Notes from TESOL: Ashley

Technology:

Many of the sessions I attended were related to technology, obviously. I picked up as many handouts as I could. I will scan them and add them here. I didn't really learn anything new, but that doesn't mean you won't :)

Saudis:

I also attended the Saudi sessions that Bill and Laura wrote up so well. Here's my takeaway (since I see no reason to add my notes to theirs): getting Saudis to interact with people of the opposite sex, particularly from their own country, is a huge problem everywhere. Many teachers are responding to this problem by being very sensitive and not requiring their students to do anything that makes them feel uncomfortable. Respect was a big buzzword in these sessions; the students must feel that we respect their culture. 

I walked away mostly frustrated that no one had any suggestions we aren't already trying. I think we're very respectful of the Saudis. At the same time, do we not have an obligation to push them outside of their comfort zones? Many seemed to think that requiring them to work with the opposite gender would only be counterproductive. I can't imagine how it can be any more counterproductive than not forcing them to interact with each other.

Curriculum writing:

Mostly a useless session. One thing I definitely took from this session was the presenter's insistence that programs provide a diagnostic essay as part of the placement exam. She felt that a student's writing reveals much about their English proficiency. I tend to agree with her. Notes from that session:

Teach the students not the material
Scope and sequence (the what and the order)
Compares curriculum to a thanksgiving dinner - can exist with just turkey, but will be boring.

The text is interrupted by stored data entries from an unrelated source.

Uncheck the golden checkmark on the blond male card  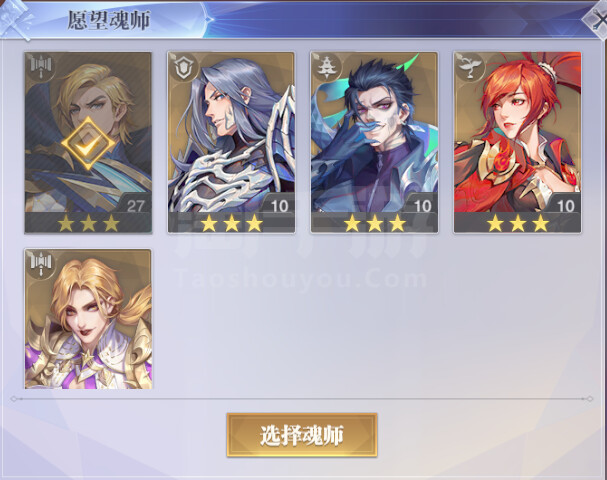pyautogui.click(x=88, y=144)
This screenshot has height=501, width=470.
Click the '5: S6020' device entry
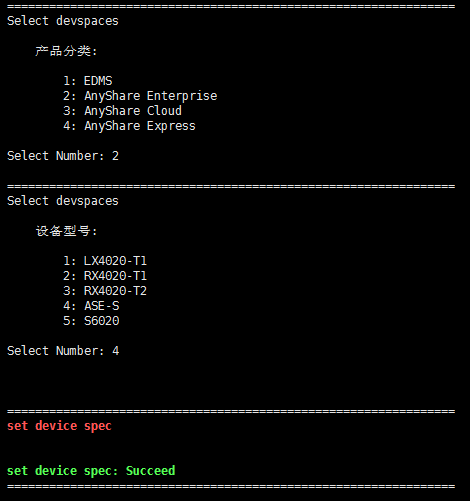tap(91, 321)
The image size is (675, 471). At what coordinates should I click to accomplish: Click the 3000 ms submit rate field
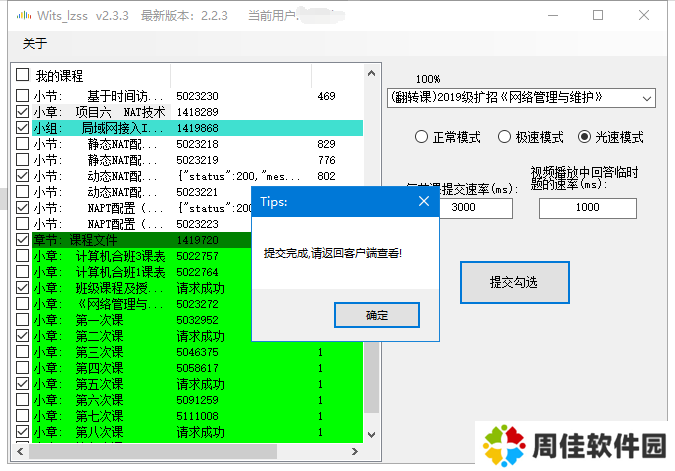[x=463, y=208]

Students need a variety, but don't teach what's unnecessary
There should be a diagnostic essay

Writing rubrics

An interesting session. I liked very much the idea that we shouldn't put anything on a rubric we don't dedicate any class time to. If you don't teach spelling in class, you can't mark students down for spelling things incorrectly. Presenters also made the important point that we should not live and die by rubrics - if this is the only method you have to evaluate writing, you are not doing a good job of evaluating your students' writing.

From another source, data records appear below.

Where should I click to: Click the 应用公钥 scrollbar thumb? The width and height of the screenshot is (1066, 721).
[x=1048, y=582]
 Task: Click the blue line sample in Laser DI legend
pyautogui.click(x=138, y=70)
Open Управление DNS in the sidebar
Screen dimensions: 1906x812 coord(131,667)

Article about rubrics: Panadero and Jonson 2013 - usefulness of rubrics

Rules of assessment: show models of good writing, create criteria and scoring rubric at same time, teach students the language of the rubric

Components of a rubric: Evaluation criteria, quality definitions, scoring strategy

Approaches to scale development:

Brainstorm all possible criteria, prioritize - choose only 3-7 criteria, determine levels, quality definitions

Performance driven rubric: use a yes/no scale - questions, if answer us yes, move up scale, if no, move down scale (binary scale - Turner and Upshur)

Data driven scales (Knoch 2006)

5 questions for usefulness:

Does it reflect course curricula, projects? (Weighting is important!)
Does it match up with your theory of language and the purpose of the test?
Does it align with the task and the kind of language produced?
Does it fit with my students' abilities and range of performance?
Is it easy and consistently used by students and teachers? (Shouldn't have to create a new one every time)

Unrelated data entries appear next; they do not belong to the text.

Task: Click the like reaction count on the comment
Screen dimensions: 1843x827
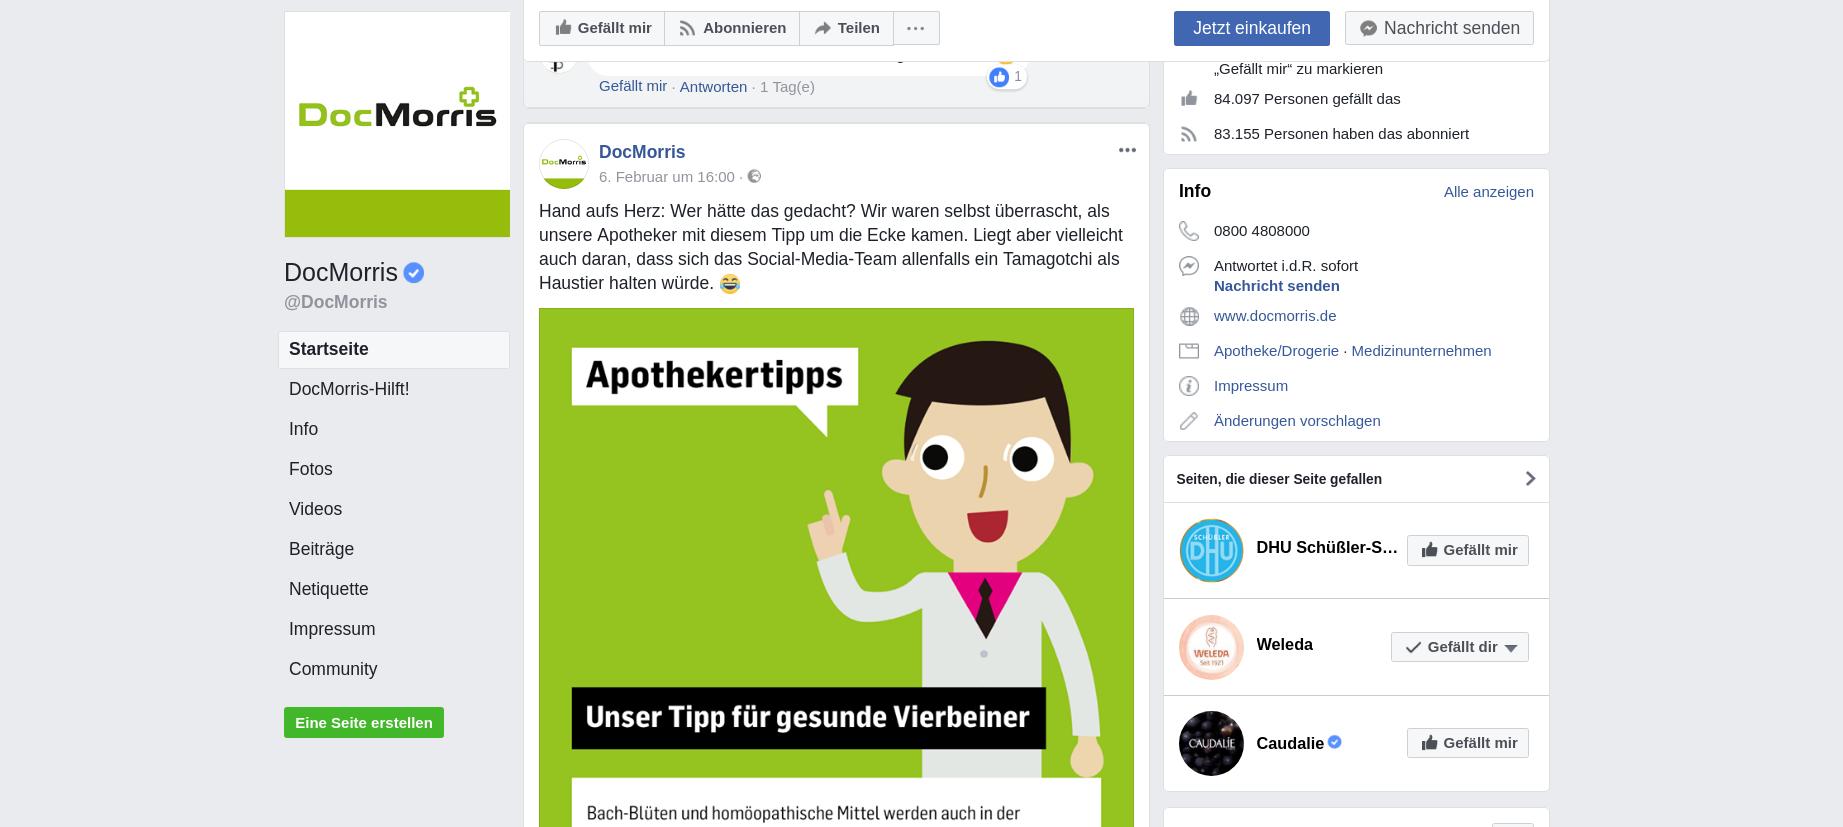Action: click(x=1007, y=77)
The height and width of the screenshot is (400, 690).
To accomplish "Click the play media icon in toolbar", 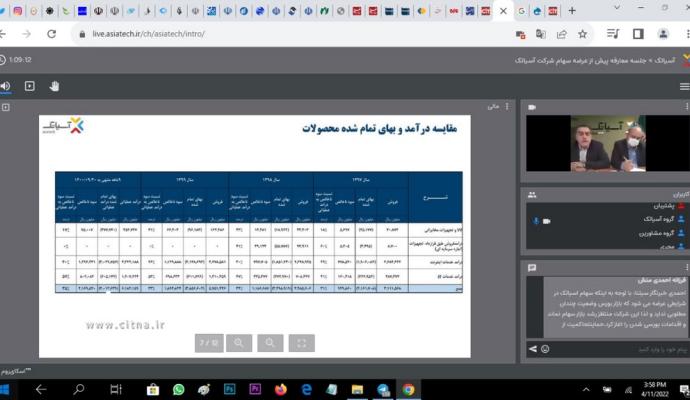I will 29,87.
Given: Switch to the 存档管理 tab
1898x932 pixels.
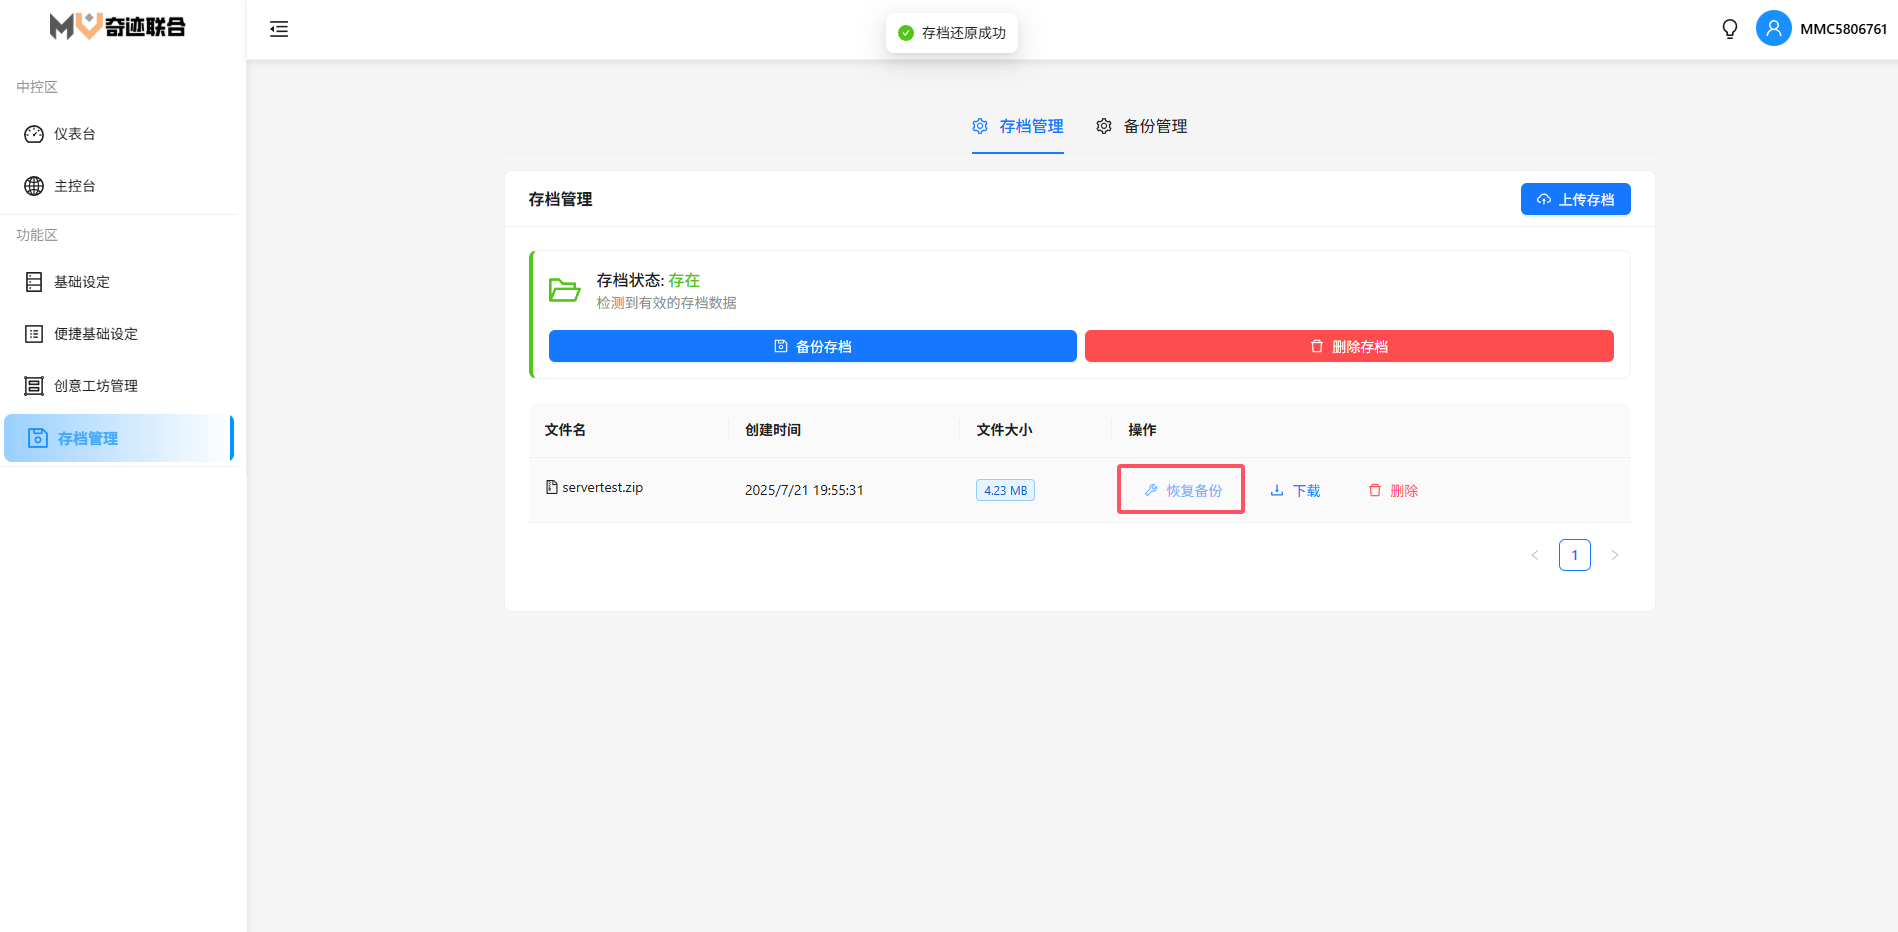Looking at the screenshot, I should click(1018, 126).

Perceptions of rubrics: teachers think students don't find them useful, so include students in the development of rubrics.

Never depend only on a rubric.

Concept of voice in rubrics: "The criteria not chosen shape the outcomes as much as those that are chosen" Haswell 2005

Orientation course

I went to a great session on how to develop an orientation course for students. Though my notes are not long, I was very inspired by this session. It reminded me of the experiential learning course that Laura and I created. I think we should seriously consider how we make our current orientation more dynamic and get the campus community more involved. Notes from that session:

Orientation course: takes them to planetarium, library tour, conversation partners and conversation table (paid program - they pay the partners), culture shock wokshop, police officer visit, counseling center visit, health center visit, career resource center visit, environmental health and safety lecture

Their course lasts three weeks, students like short, intensive course, good to meet their resources on campus

Get students to fill out a personalized form about their vital information; passport expiration dates, etc. so that they don't forget this information.